= Gerry Armstrong (tennis official) =

English tennis official

Gerry Armstrong (born 1955) is an English tennis official. In a career lasting half a century, he has been a key figure at both the All-England Lawn Tennis Club (AELTC), where he has been the Championships Referee, and on the ATP Tour, where he is a Tour Supervisor.

==Early life==
Gerald Armstrong was born in April 1955. His father, George Armstrong, who died in 1997, was himself a tennis official: in 1975 he was the chair-umpire for the memorable Gentlemen's Singles Final, between Arthur Ashe and Jimmy Connors.

Armstrong qualified as a teacher in physical education (PE) at the Nonington College of Physical Education (NCPE) in Kent, from 1977 to 1980. He then graduated from Brighton University in 1983, with a BEd., specialising in sports coaching.

==Career==
=== Wimbledon ===
Armstrong's career as a tennis official began in 1973, at the age of eighteen, when he became a line-judge at Wimbledon.

In 1982, Armstrong became a full-time chair-umpire at Wimbledon. He had first taken the chair some years earlier, in 1974, for a mixed doubles match involving major champions Evonne Goolagong and Virginia Wade and their match-partners Kim Warwick and Roger Becker. At his retirement from the chair, in 2015, he had been the umpire for thirteen finals matches: four Gentlemen's Singles, four Ladies' Singles and five Doubles matches.

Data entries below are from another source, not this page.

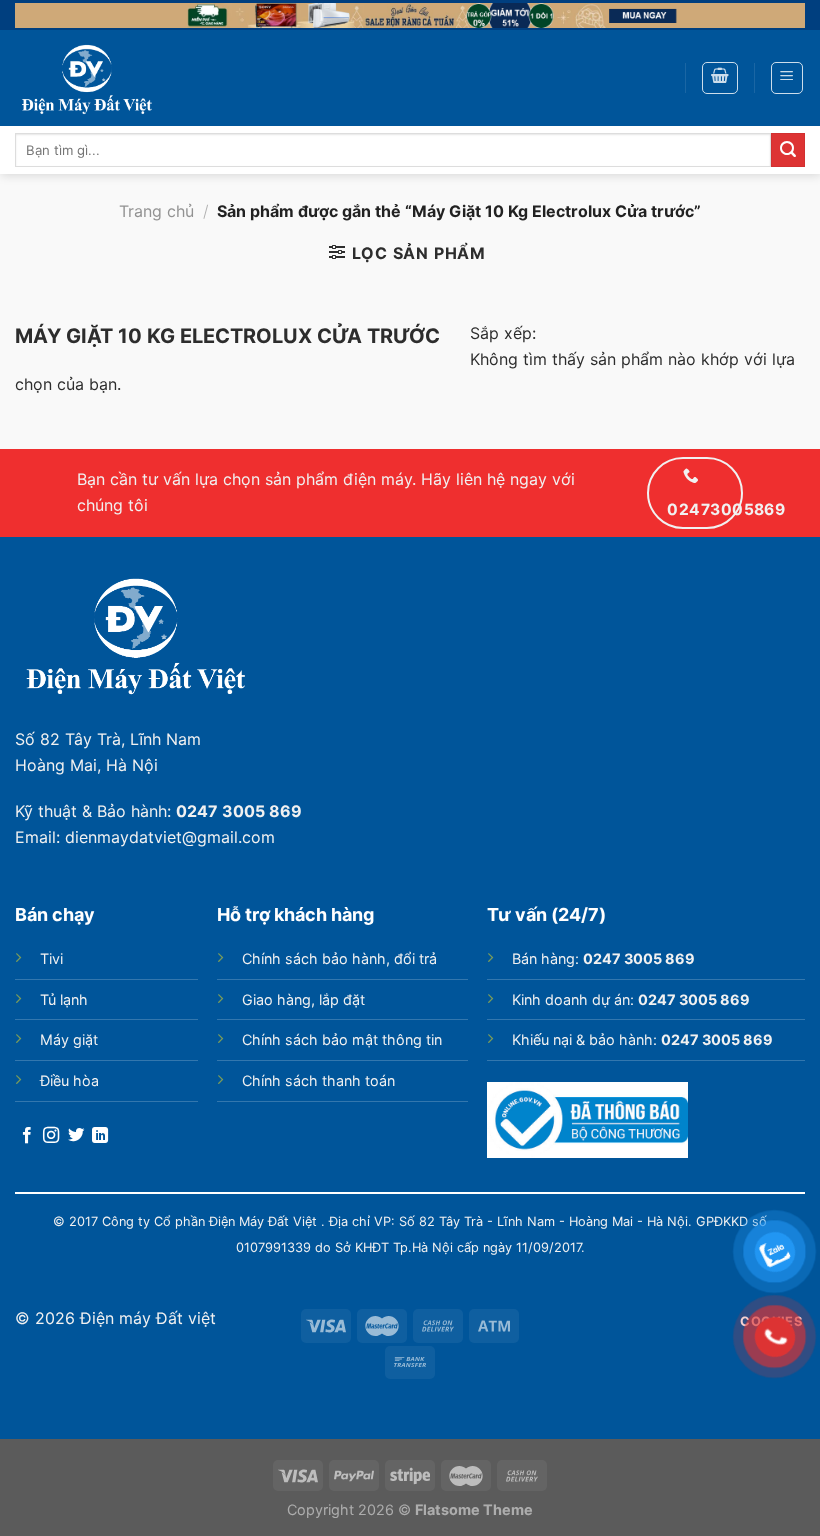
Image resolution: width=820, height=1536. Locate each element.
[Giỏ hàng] (720, 78)
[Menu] (787, 78)
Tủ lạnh (64, 999)
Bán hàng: (603, 958)
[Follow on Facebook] (27, 1136)
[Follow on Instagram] (51, 1136)
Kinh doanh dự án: (631, 999)
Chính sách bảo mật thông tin (342, 1039)
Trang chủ (156, 211)
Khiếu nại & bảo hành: (642, 1039)
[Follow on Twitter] (76, 1136)
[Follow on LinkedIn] (100, 1136)
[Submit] (788, 150)
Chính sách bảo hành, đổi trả (339, 958)
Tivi (51, 958)
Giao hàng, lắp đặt (303, 999)
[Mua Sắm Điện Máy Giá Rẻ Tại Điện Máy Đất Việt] (115, 78)
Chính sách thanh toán (318, 1080)
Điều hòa (69, 1080)
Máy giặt (69, 1039)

In 2007 he became an Assistant Referee at the Championships, adding Qualification Referee in 2012 and Wheelchair Match Referee in 2014.

In 2020 he became the Championships Referee. He stood down in 2023.

=== Australian Open===
In addition to officiating at Wimbledon, Armstrong's career took him overseas, including the other Majors. This included John McEnroe's notorious 4th Round match at the 1990 AO, in Melbourne, in which the player was defaulted (disqualified) by Armstrong, game, set and match, following several code violations.

=== ATP World Tour ===
In January 1990, Armstrong became one of eight full-time officials recruited for the Association of Tennis Professionals top-tier tour. He has now served more than three decades as Tour Supervisor for the ATP World Tour, now known simply as the ATP Tour.

==Family life==
Armstrong is married to Julie, herself a PE teacher, and they have two children; the couple are now grandparents. They live in Friston, near Eastbourne.

Armstrong's other interests include playing village-cricket; he will turn out for Willingdon as the season allows.

Armstrong studied at Brighton in order to obtain a BEd. degree in addition to his NCPE teaching qualification, but the University of London, which supervised many of the certificates and diplomas at the time, later decided to award retrospective honorary degrees to those who had completed the three-year course at NCPE and other colleges. As a result, Armstrong appears to have two first-degrees, both of which are a BEd.